当谈到素性测试时,我不是专家,但我花了很多时间思考并理解 Miller-Rabin,我很确定你的实现是正确的。
我注意到你的代码似乎不对劲的一件事是:
为什么
int,我心里想。然后我意识到你一定使用的是 Python 3。所以这意味着你在这里进行浮点算术,然后转换为 int。这看起来很可疑。所以我在ideone上测试了一下。 瞧!结果是False。因此,我更改了代码以使用显式楼层划分 (d = nn // (2 ** s))。 瞧!这是正确的。This is an implementation of Miller-Rabin I wrote a while ago. It has never given me an unexpected result -- though that doesn't mean it won't! It is substantially identical to the one you pasted, and it declares 99999999999999997 to be prime. Yours did too, when I tested it -- so that's a second to Mikola's opinion. But see below for one possible problem that I can't easily test... scratch that, I tested it, and it was the problem.

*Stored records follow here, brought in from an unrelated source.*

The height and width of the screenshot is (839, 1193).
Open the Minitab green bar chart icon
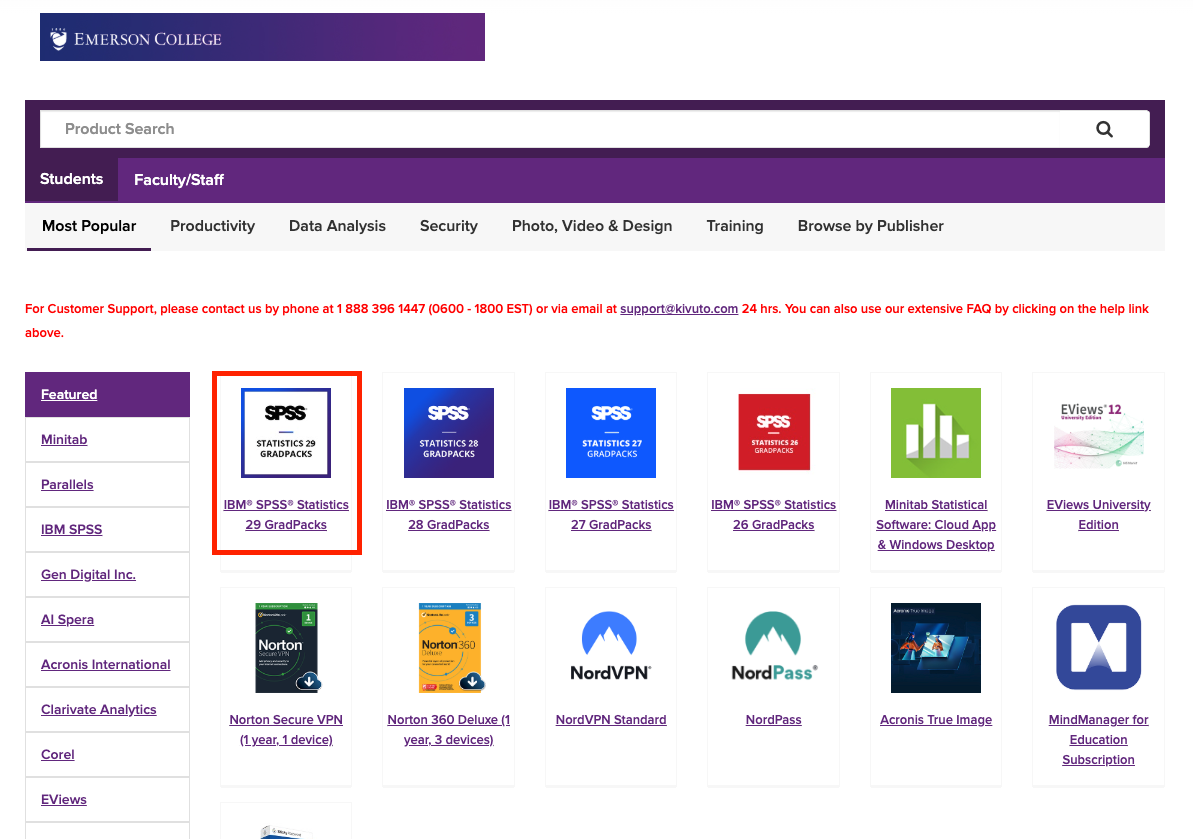click(935, 432)
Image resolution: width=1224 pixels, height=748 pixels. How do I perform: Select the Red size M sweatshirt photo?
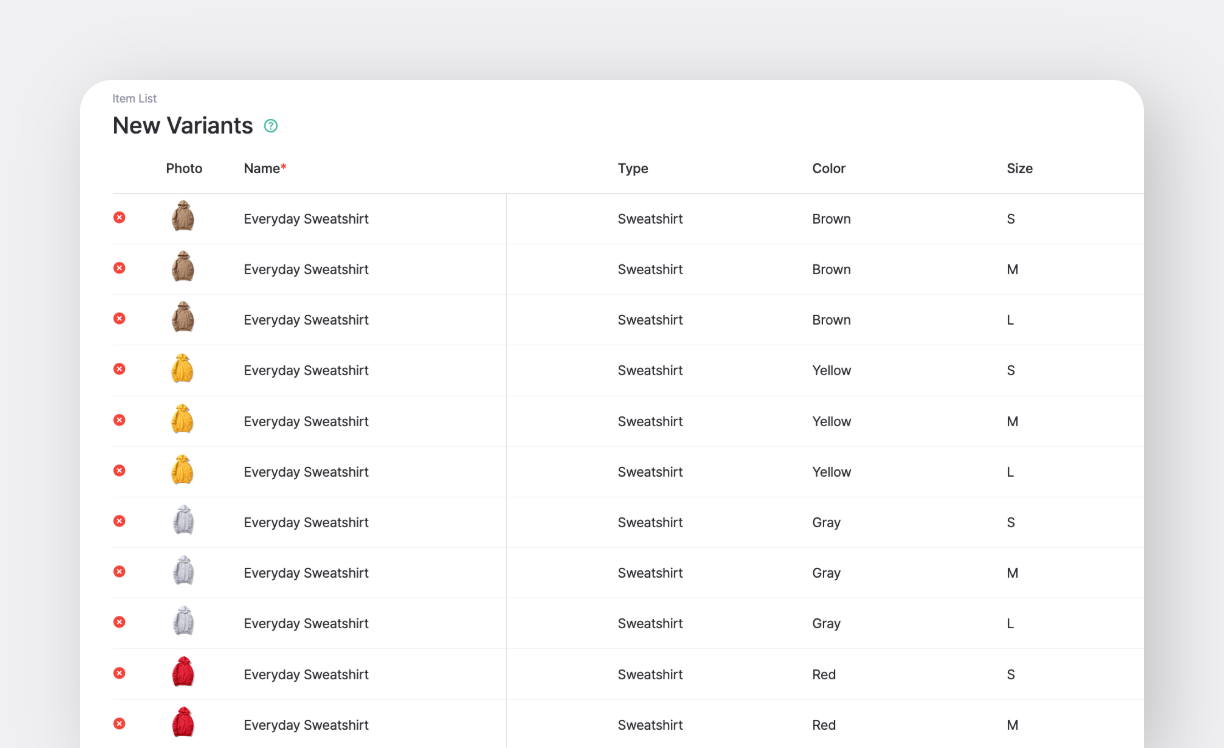coord(182,723)
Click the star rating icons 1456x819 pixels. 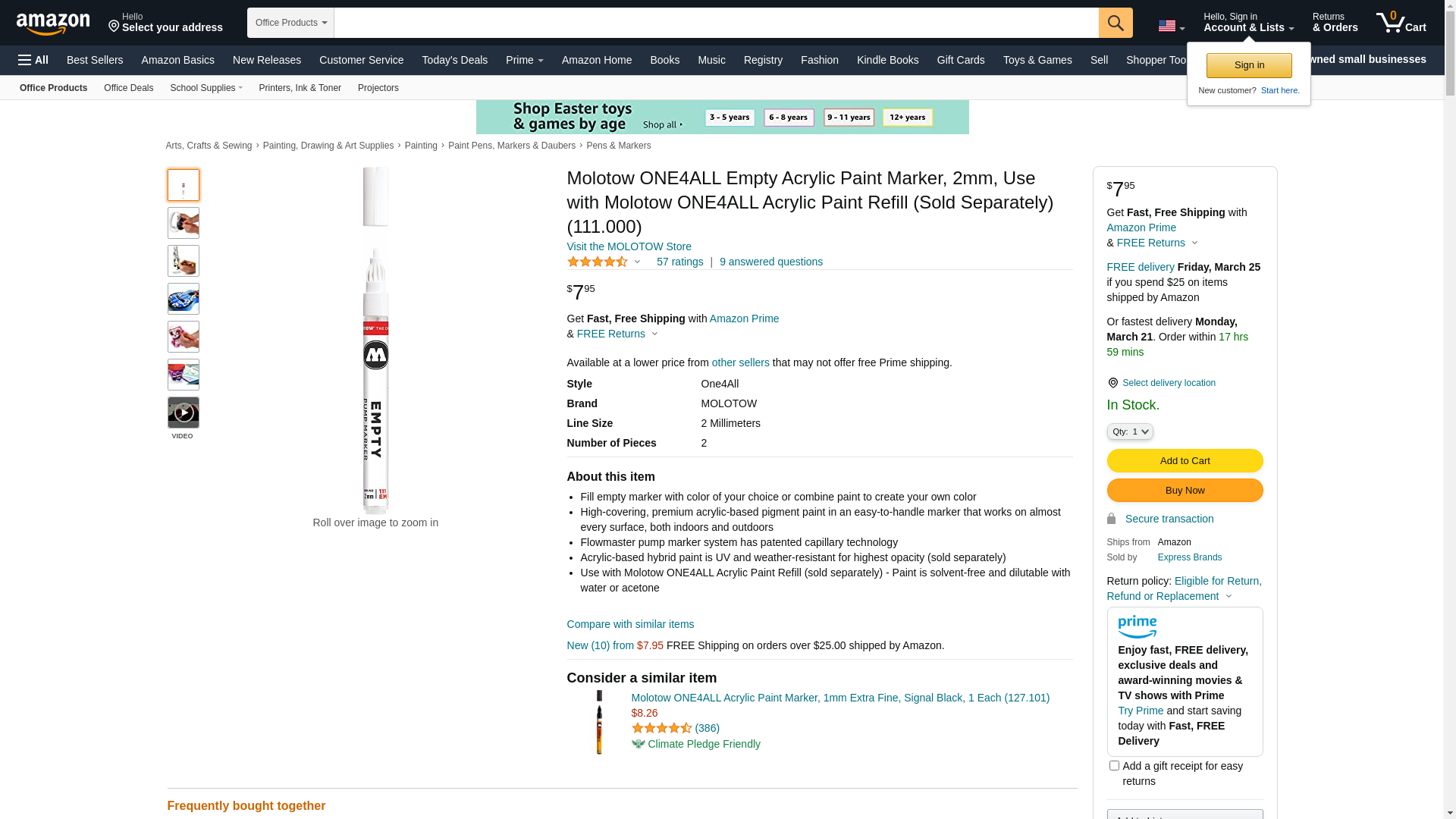[598, 262]
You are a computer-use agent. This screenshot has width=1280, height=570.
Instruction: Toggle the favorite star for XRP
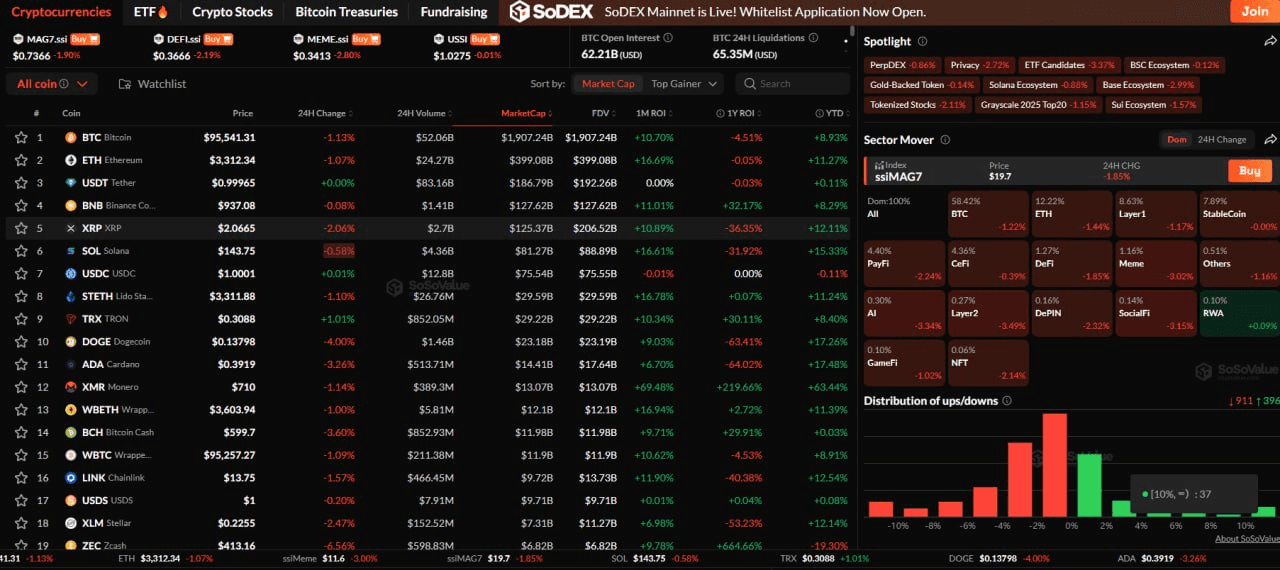tap(20, 229)
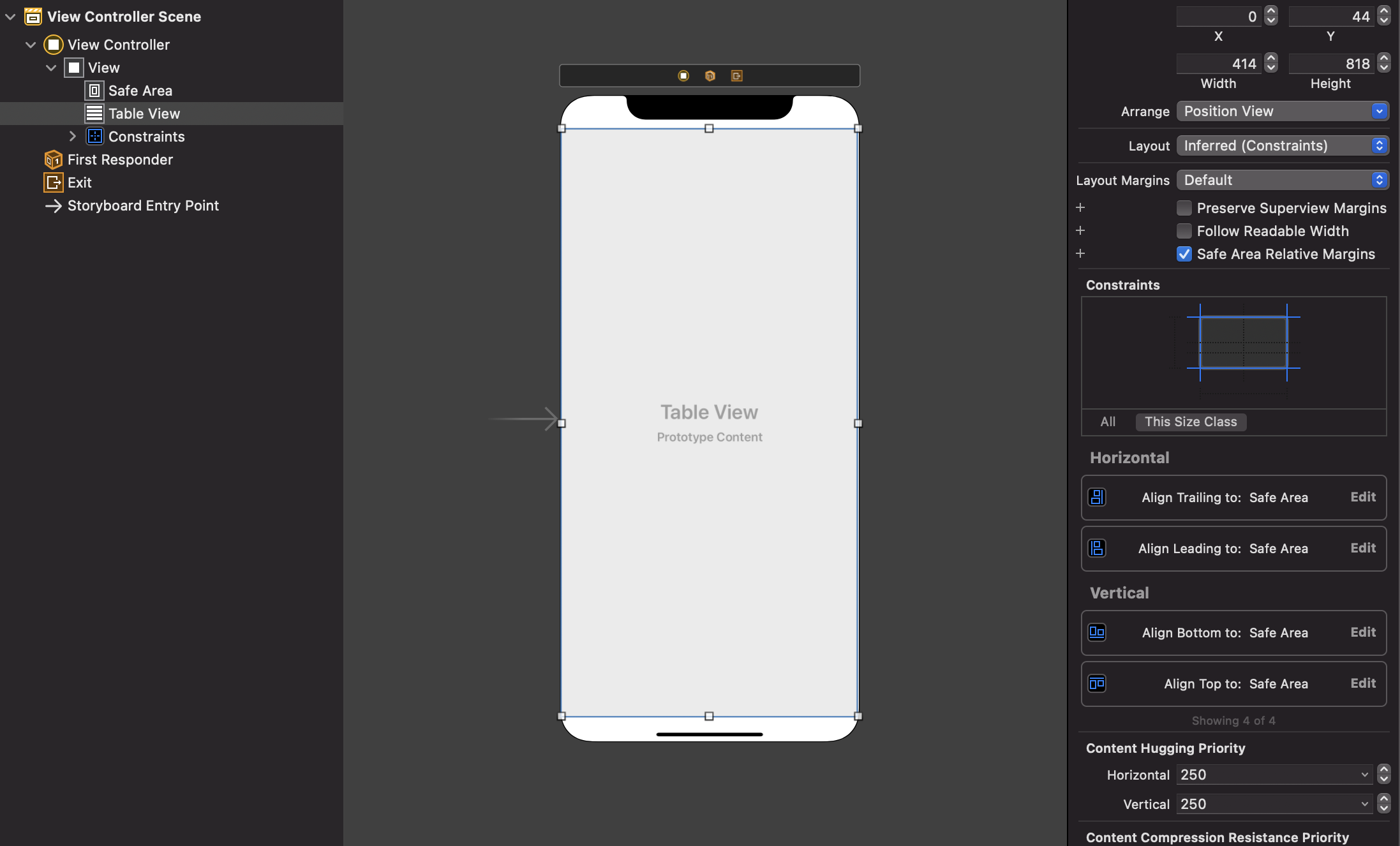Switch to the All constraints tab
This screenshot has width=1400, height=846.
pyautogui.click(x=1108, y=422)

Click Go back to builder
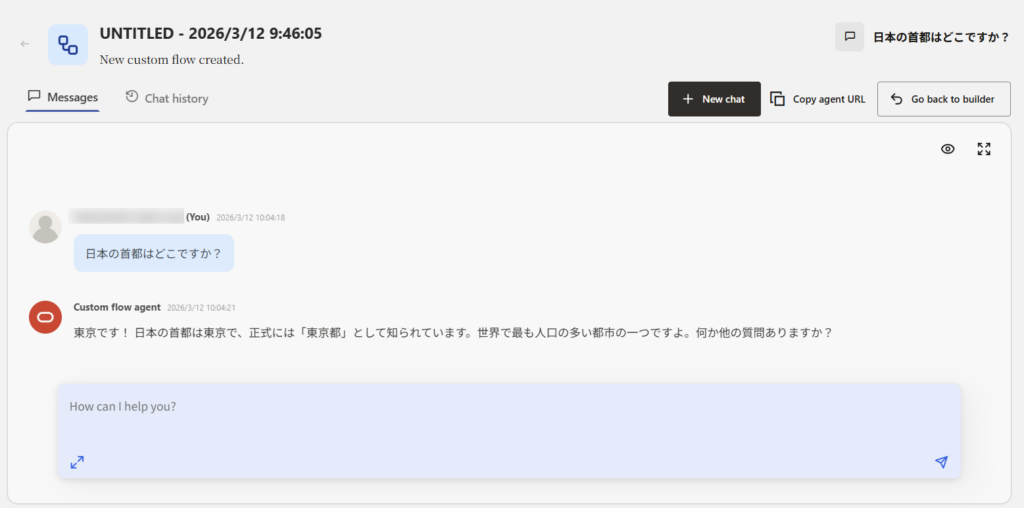pyautogui.click(x=943, y=99)
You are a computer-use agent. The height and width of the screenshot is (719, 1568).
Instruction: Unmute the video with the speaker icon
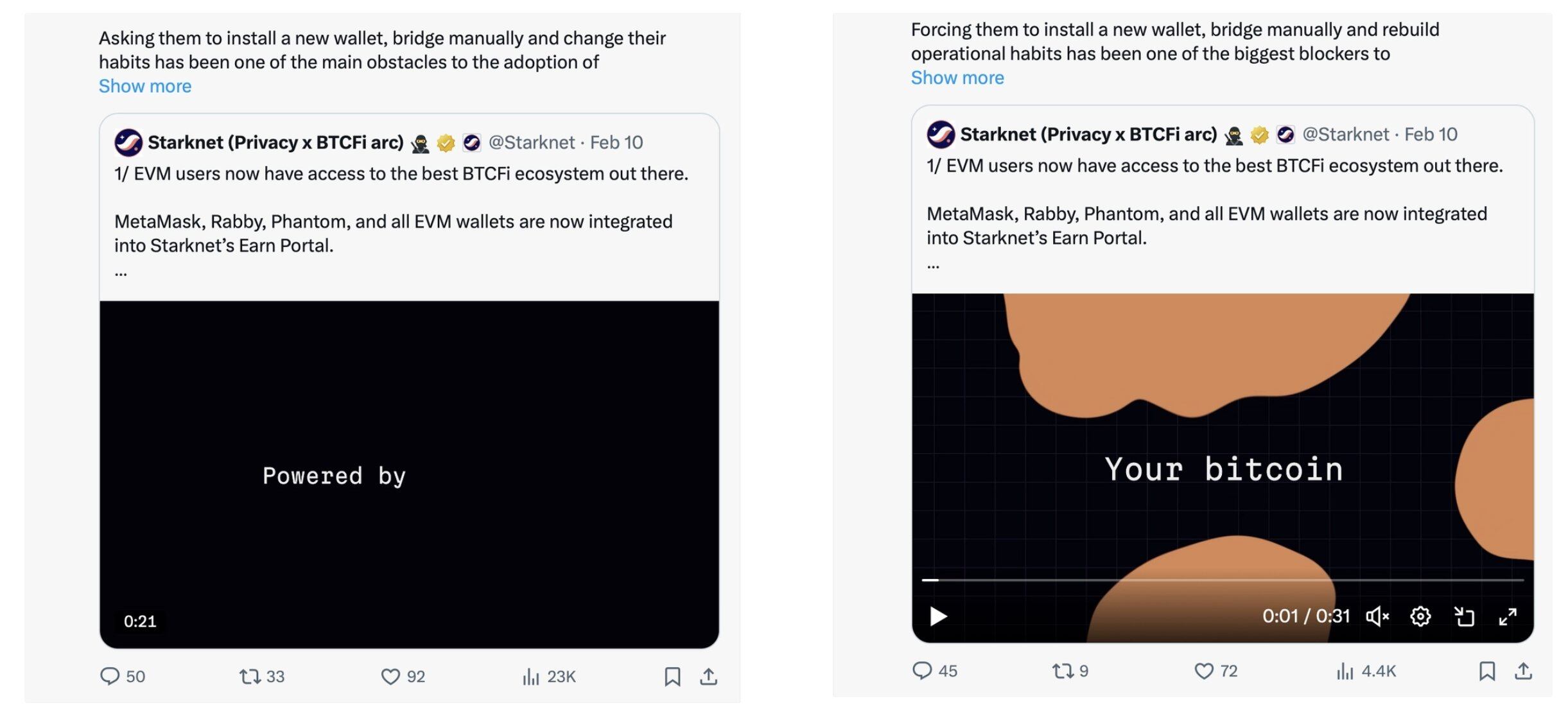point(1376,616)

When it comes to primality testing, I'm no expert, but I spent a lot of time thinking about and coming to understand Miller-Rabin, and I'm pretty sure your implementation is spot-on.
The one thing I noticed about your code that seemed off was this:
Why
int, I thought to myself. Then I realized you must be using Python 3. So that means you're doing floating point arithmetic here and then converting to int. That seemed iffy. So I tested it on ideone. And lo! the result wasFalse. So I changed the code to use explicit floor division (d = nn // (2 ** s)). And lo! it wasTrue.